■ Source text:
On September 7, El Salvador became the first country in the world to recognize Bitcoin as an official national currency, alongside the U.S. dollar. People in the Central American country will be able to use the cryptocurrency as legal tender in a wide range of exchanges. Residents can pay their taxes with Bitcoin, and stores and businesses can accept Bitcoin as payment and list prices for goods and services in the cryptocurrency.
What's more, to nudge people into embracing Bitcoin, El Salvador is offering residents $30 worth of the cryptocurrency for downloading a digital wallet app called Chivo — which is slang for "cool."
Created in 2009, Bitcoin is the world's best-known digital currency, or cryptocurrency. Bitcoins can be bought and sold on exchanges and held in virtual wallets. The value of Bitcoin and other cryptocurrencies can vary to a much greater degree than traditional currencies — one unit of Bitcoin is worth around $51,000 now, versus $10,000 a year ago — so they make for highly volatile and not particularly safe investments. Select businesses like Tesla, Microsoft and Overstock allow customers to use Bitcoin as payment. But spending Bitcoin is often complicated because, among other reasons, it's hard to pinpoint an exact price due to the speculative, volatile nature of digital currencies.
So the act of one country officially recognizing Bitcoin as legal tender could be a very momentous occasion. In June, El Salvador President Nayib Bukele sent what's known as the "Bitcoin Law" to the nation's Legislative Assembly, which voted to approve the measure and enact it in September.
The law holds that "the exchange rate between Bitcoin and the US dollar will be freely set by the market," that "all prices may be expressed in bitcoin," and that "tax contributions may be paid in bitcoin."
It also states that "exchanges in bitcoin will not be subject to capital gains tax like any legal tender." In other words, when someone sells bitcoin or uses it to pay for goods or services in El Salvador, the individual will not have to pay taxes on the gains made between the time the crypto was acquired and used — assuming the value increased over that span. In the U.S. and other countries, people must pay capital gains taxes on such transactions. Finance experts expect more foreign money to flow into El Salvador as crypto investors seek ways to avoid having to pay capital gains taxes.

■ Requests:
a) Using the Bitcoin article, decide whether each statement agrees with it: (i) Residents of El Salvador can pay their taxes with Bitcoin. (ii) El Salvador gives residents $50 worth of Bitcoin for downloading the Chivo app. (iii) Under the Bitcoin Law, the government sets the exchange rate between Bitcoin and the US dollar. For each, answer yes or no and quote the deciding words.
b) From the Bitcoin article, extract the passage that begins at the words "The law holds" and stops after "capital gains taxes.".

■ Dataset rows:

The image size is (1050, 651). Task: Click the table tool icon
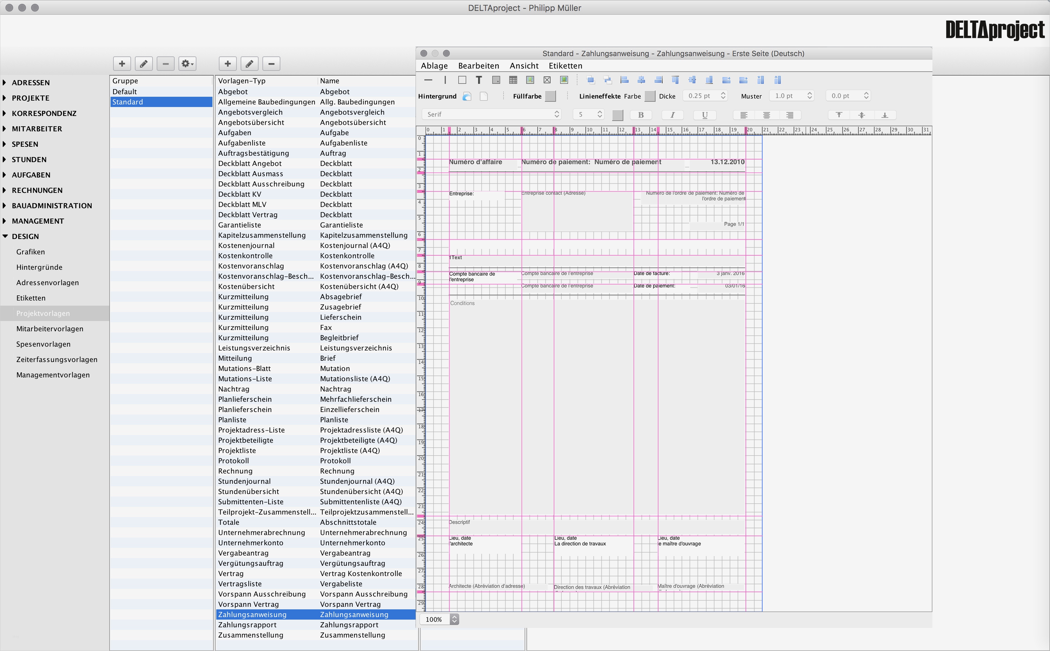(513, 80)
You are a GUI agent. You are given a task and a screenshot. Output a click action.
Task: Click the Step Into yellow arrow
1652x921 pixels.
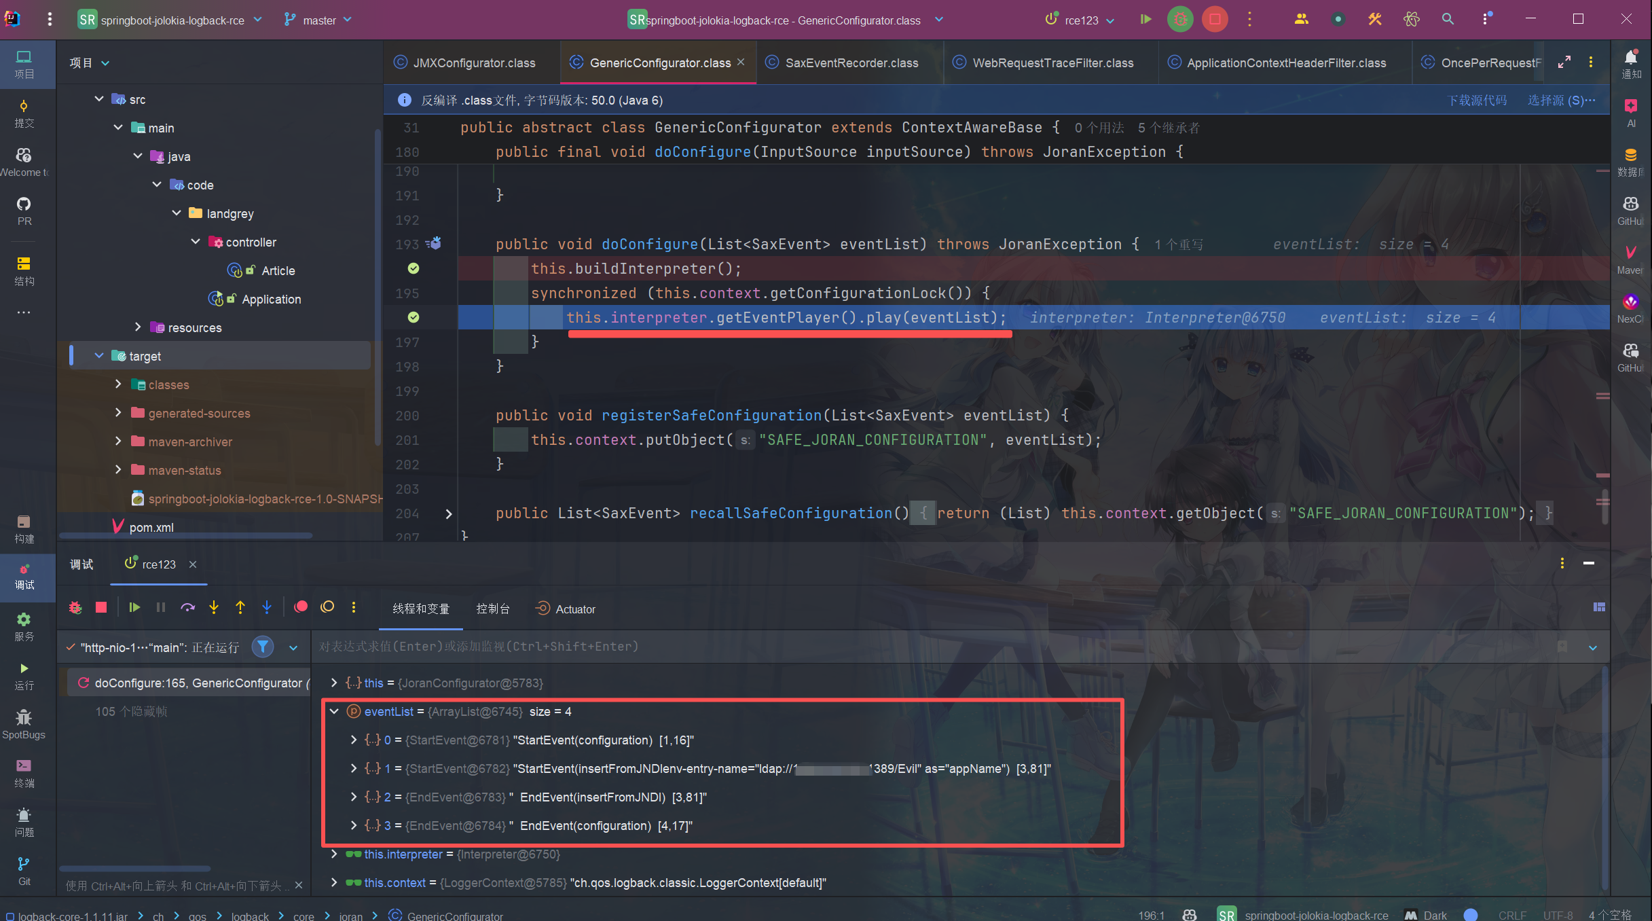214,608
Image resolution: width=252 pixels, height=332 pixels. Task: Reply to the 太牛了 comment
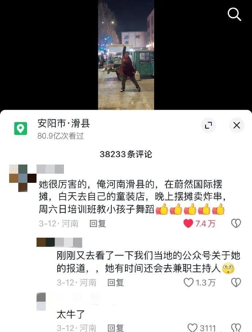coord(115,328)
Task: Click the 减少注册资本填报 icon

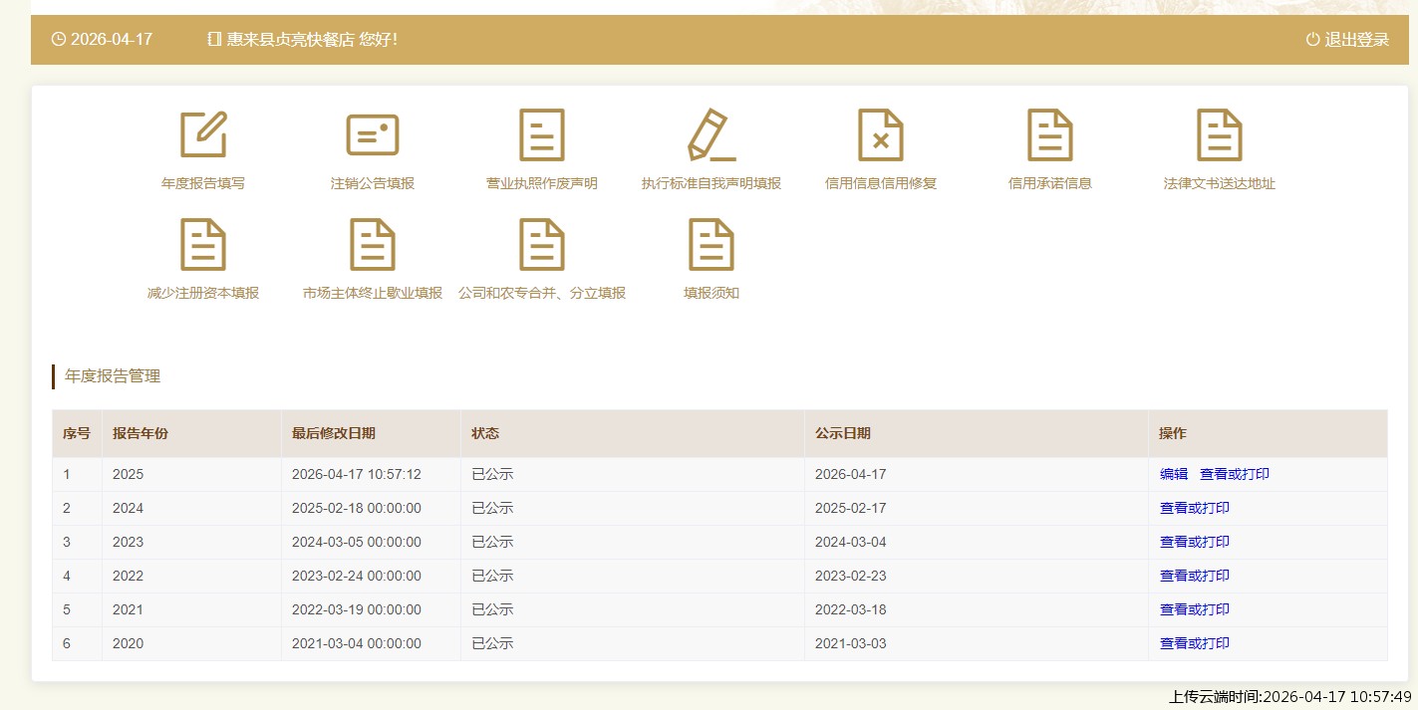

■ Answers to the exercise:
a)
(i) Yes: "Residents can pay their taxes with Bitcoin"
(ii) No: "El Salvador is offering residents $30 worth of the cryptocurrency for downloading a digital wallet app called Chivo"
(iii) No: "the exchange rate between Bitcoin and the US dollar will be freely set by the market"

b)
The law holds that "the exchange rate between Bitcoin and the US dollar will be freely set by the market," that "all prices may be expressed in bitcoin," and that "tax contributions may be paid in bitcoin."
It also states that "exchanges in bitcoin will not be subject to capital gains tax like any legal tender." In other words, when someone sells bitcoin or uses it to pay for goods or services in El Salvador, the individual will not have to pay taxes on the gains made between the time the crypto was acquired and used — assuming the value increased over that span. In the U.S. and other countries, people must pay capital gains taxes on such transactions. Finance experts expect more foreign money to flow into El Salvador as crypto investors seek ways to avoid having to pay capital gains taxes.